What has it been like to be given the title of Ms. Wheelchair Nevada? It’s been life-changing, just meeting people, speaking to people, letting them know my story, finding out other people’s stories. Back in Virginia, where I moved here from, there’s not a huge disability community. Las Vegas is phenomenal. There’s just so much disability awareness in this town; it’s mind-blowing.

You’re also an athlete who plays wheelchair basketball. It’s mainly for fun. It’s with the Clark County School District. We play once a week. ... And it’s a great workout. There really is a skill to it. You can’t just go shoot the ball. They don’t lower the net for us, either, so it’s 10-foot.

What did your family say when you told them you wanted to stop using the walker and start using the wheelchair? My sister was very supportive, and once she realized, she didn’t worry about me anymore. She didn’t worry that I was going to fall. She didn’t worry that it was going to take me an hour to carry my groceries in. Now I can just throw them on the back of my wheelchair. My mom was a little bit on the opposite end. She kinda thought I was giving up on myself. She doesn’t live here, so she couldn’t see all the greatness that I can do now. I can hold my nieces. We can go to the mall and I can hold one of them on my lap.
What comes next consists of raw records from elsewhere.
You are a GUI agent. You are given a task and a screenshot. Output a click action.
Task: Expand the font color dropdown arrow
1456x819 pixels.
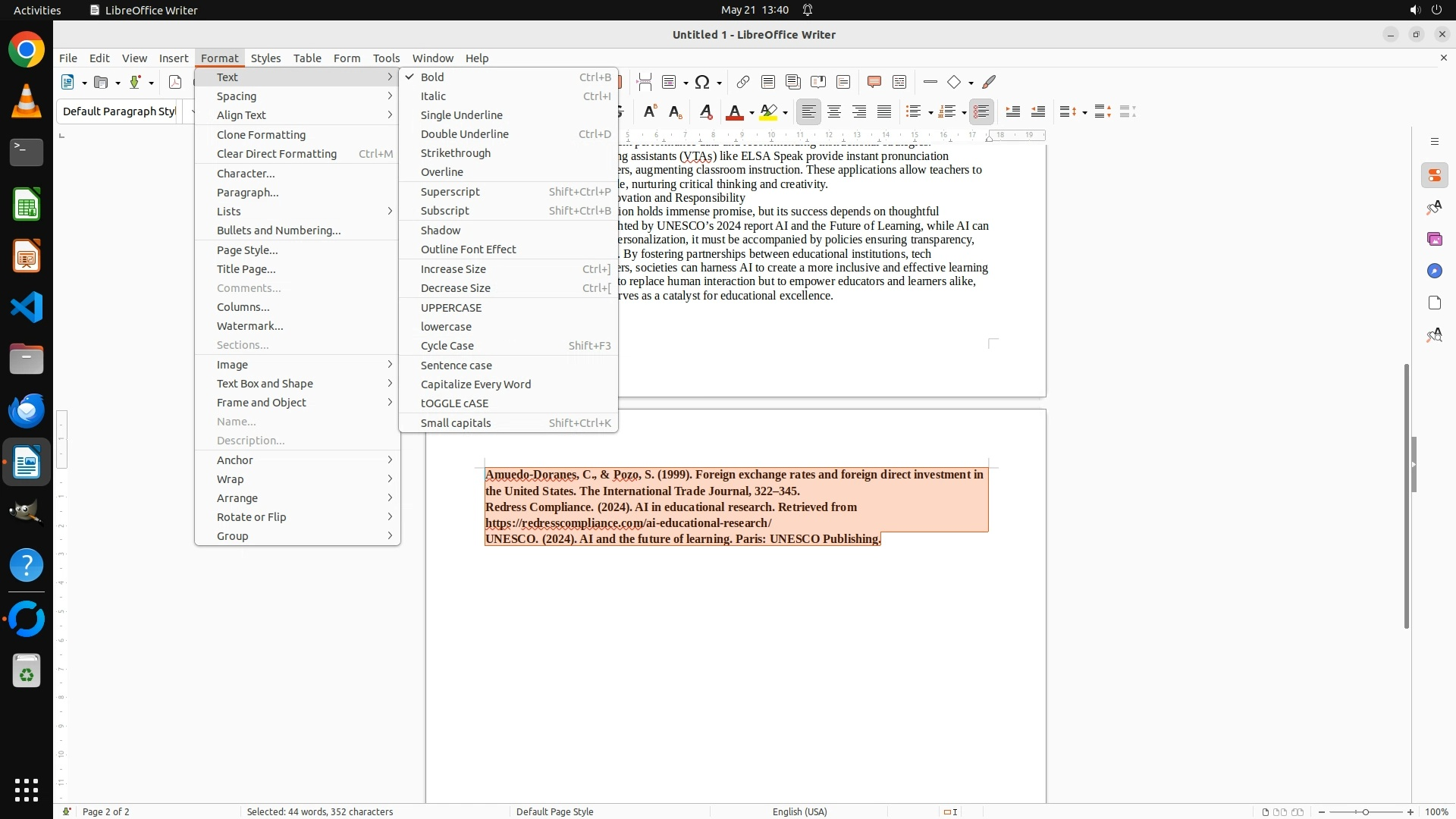(752, 113)
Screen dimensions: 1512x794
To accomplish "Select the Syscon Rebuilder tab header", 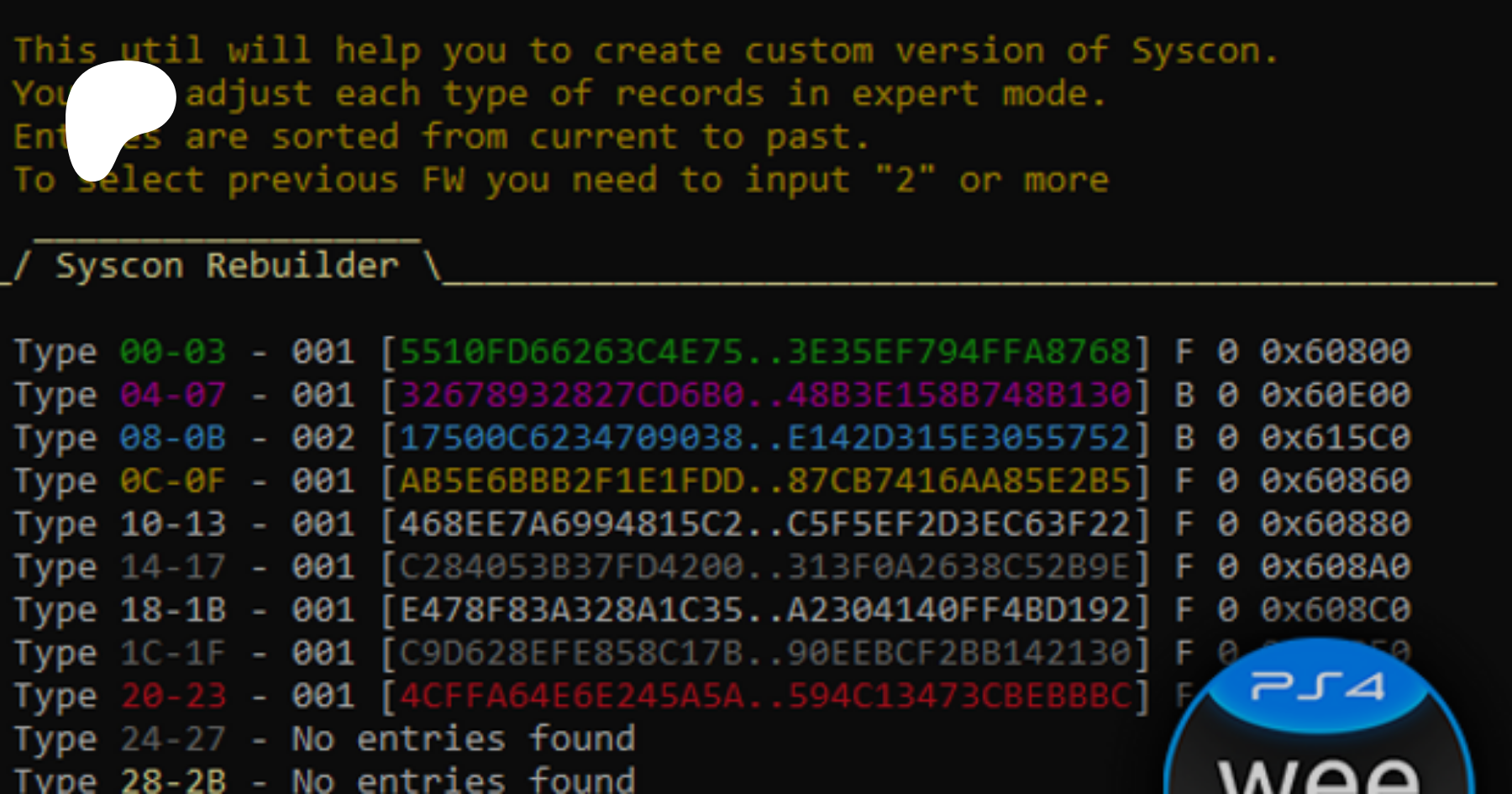I will [227, 266].
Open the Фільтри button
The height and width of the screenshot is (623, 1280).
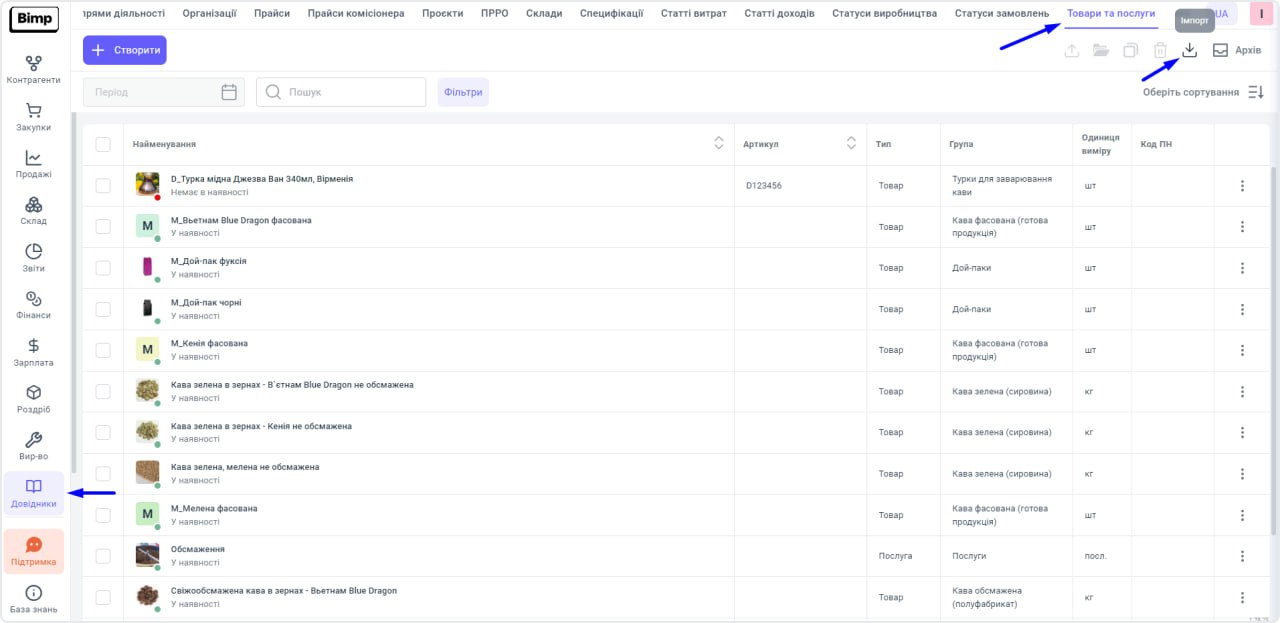coord(463,92)
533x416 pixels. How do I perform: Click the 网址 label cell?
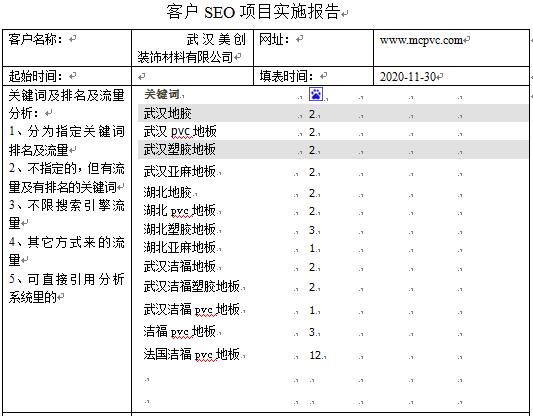[x=313, y=48]
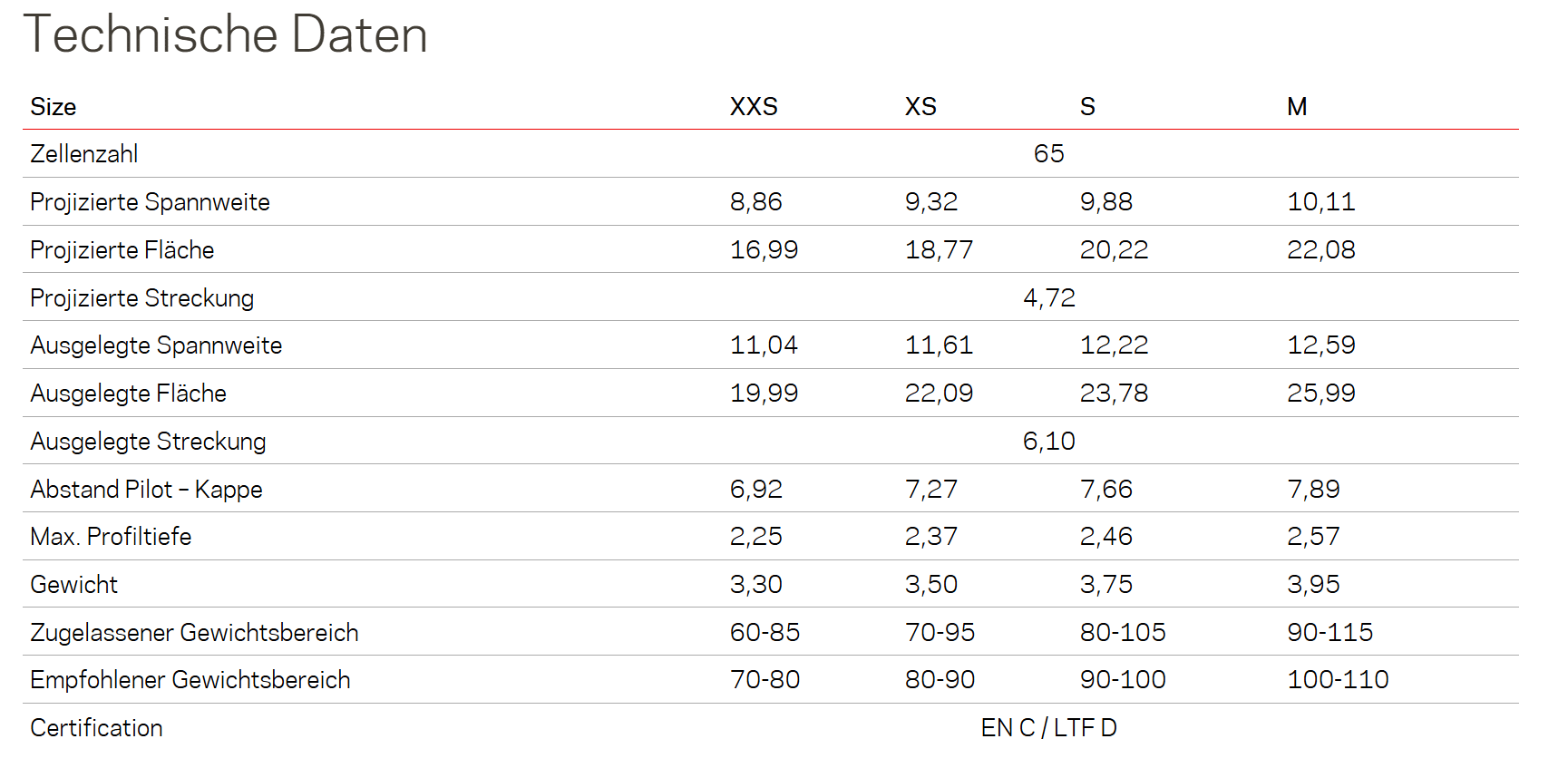The height and width of the screenshot is (768, 1568).
Task: Click the EN C / LTF D certification
Action: pyautogui.click(x=1048, y=728)
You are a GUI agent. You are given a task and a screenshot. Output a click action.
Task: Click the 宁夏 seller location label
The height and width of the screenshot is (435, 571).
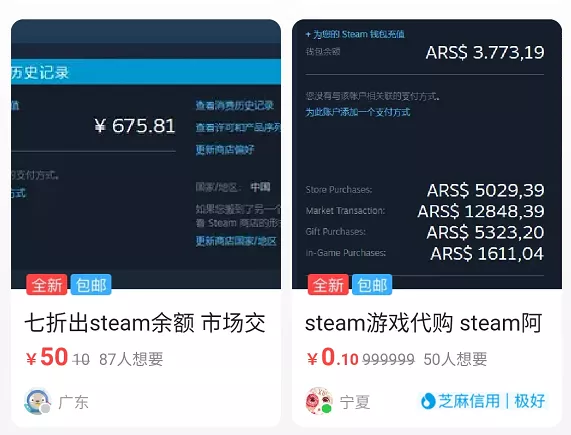(x=355, y=402)
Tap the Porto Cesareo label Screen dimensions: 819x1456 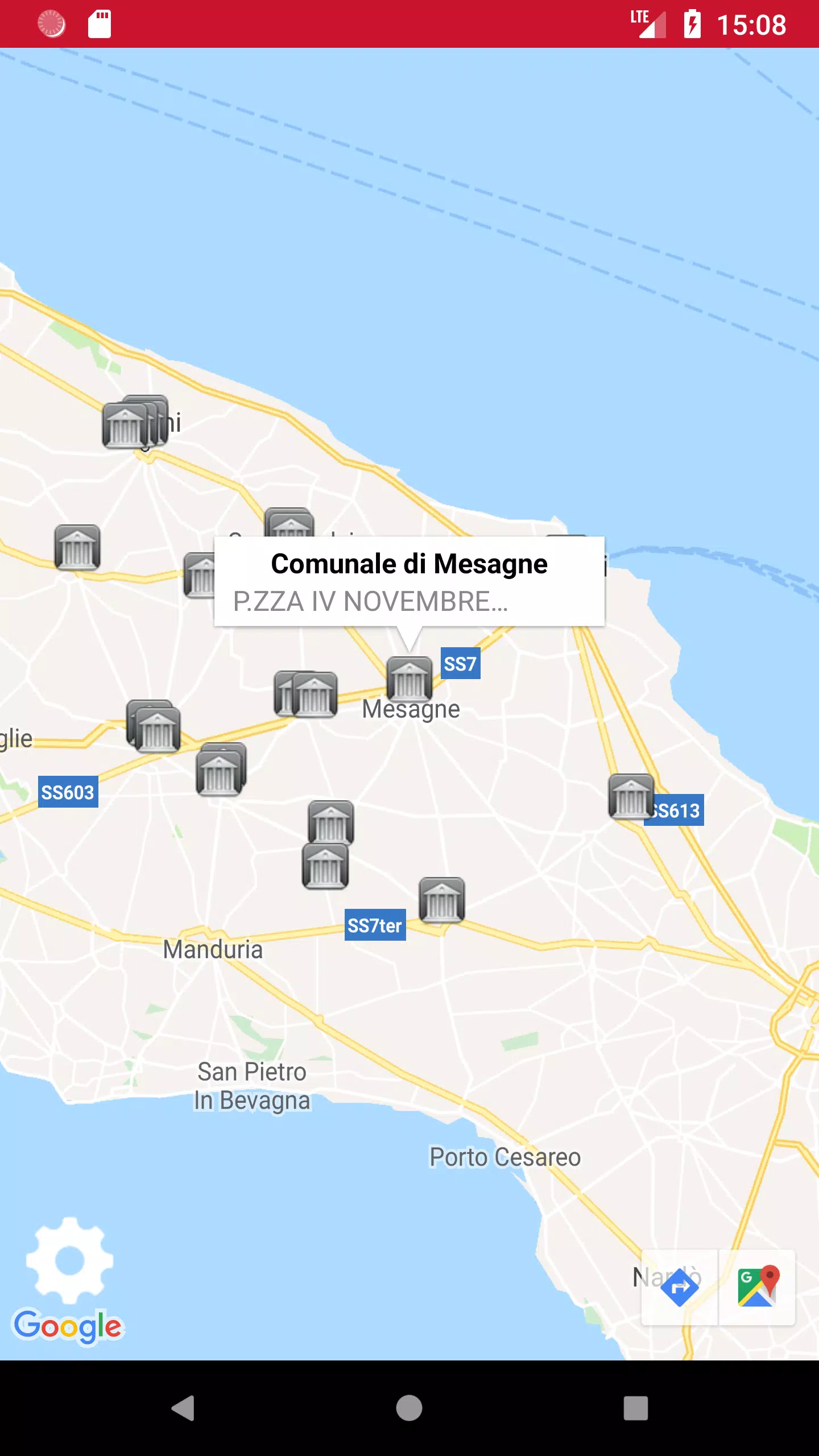505,1157
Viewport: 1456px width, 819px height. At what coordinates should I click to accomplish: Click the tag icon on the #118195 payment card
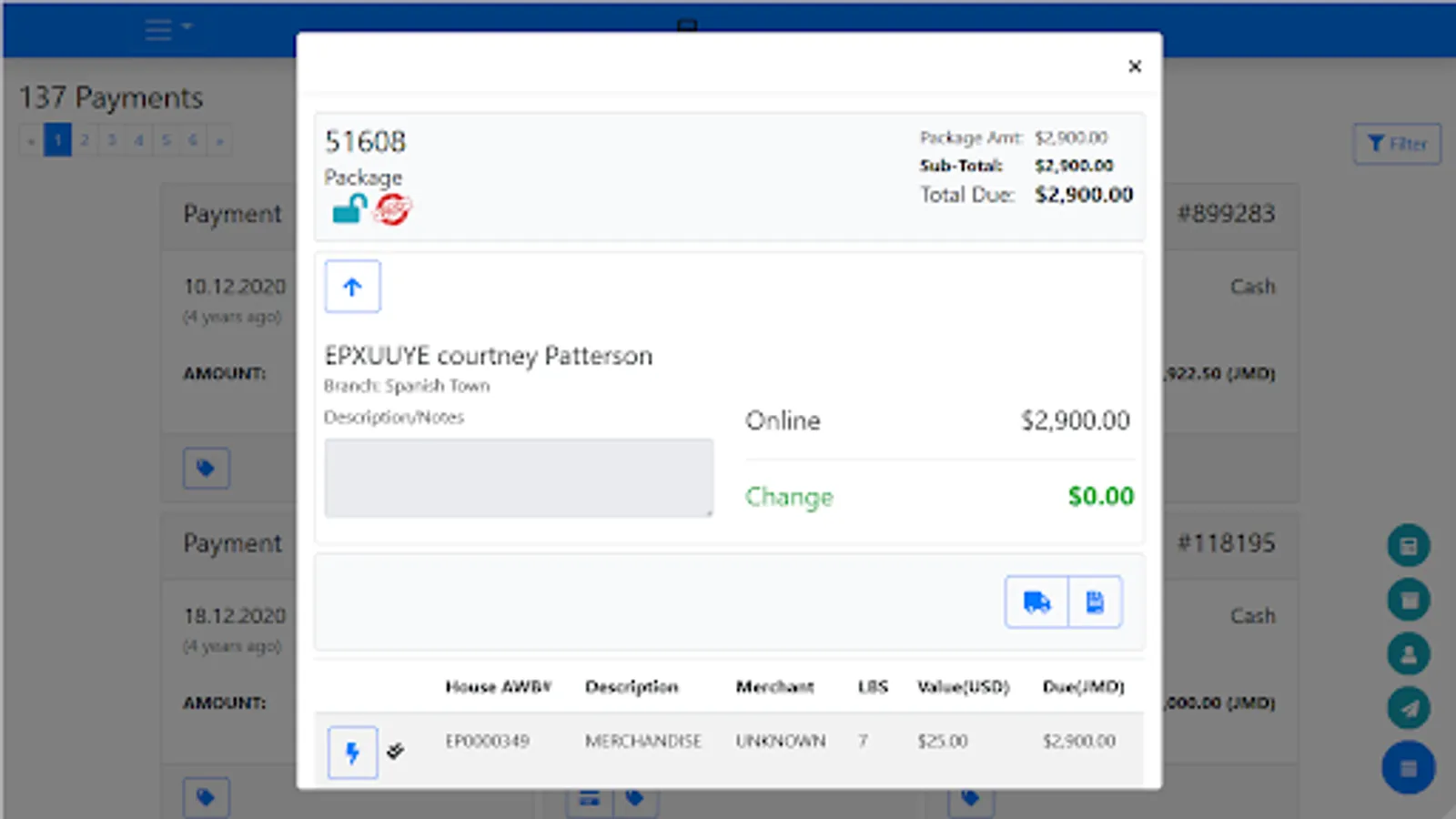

Once a week I actually watch them, and I could not do that standing. There’s no way.

What do you do when you’re not being Ms. Wheelchair Nevada and just being Ashley? I work for Home Depot. I’m actually the store lead generator. I remodeled my entire house in Virginia, and I did probably 75 percent of the work by myself.

Do people ever look at your disability and say you can’t do that? I don’t usually tell people about (my projects) until after the fact. They’re like, “No, there’s no way you could have done that,” and I’m like, “Yeah, I did.” Right before I moved here I had to completely refinish my hardwood floors, and it was a lot of work, but I did them all by myself. It was a lot of crying and a lot of blood, sweat and tears, but they look fabulous.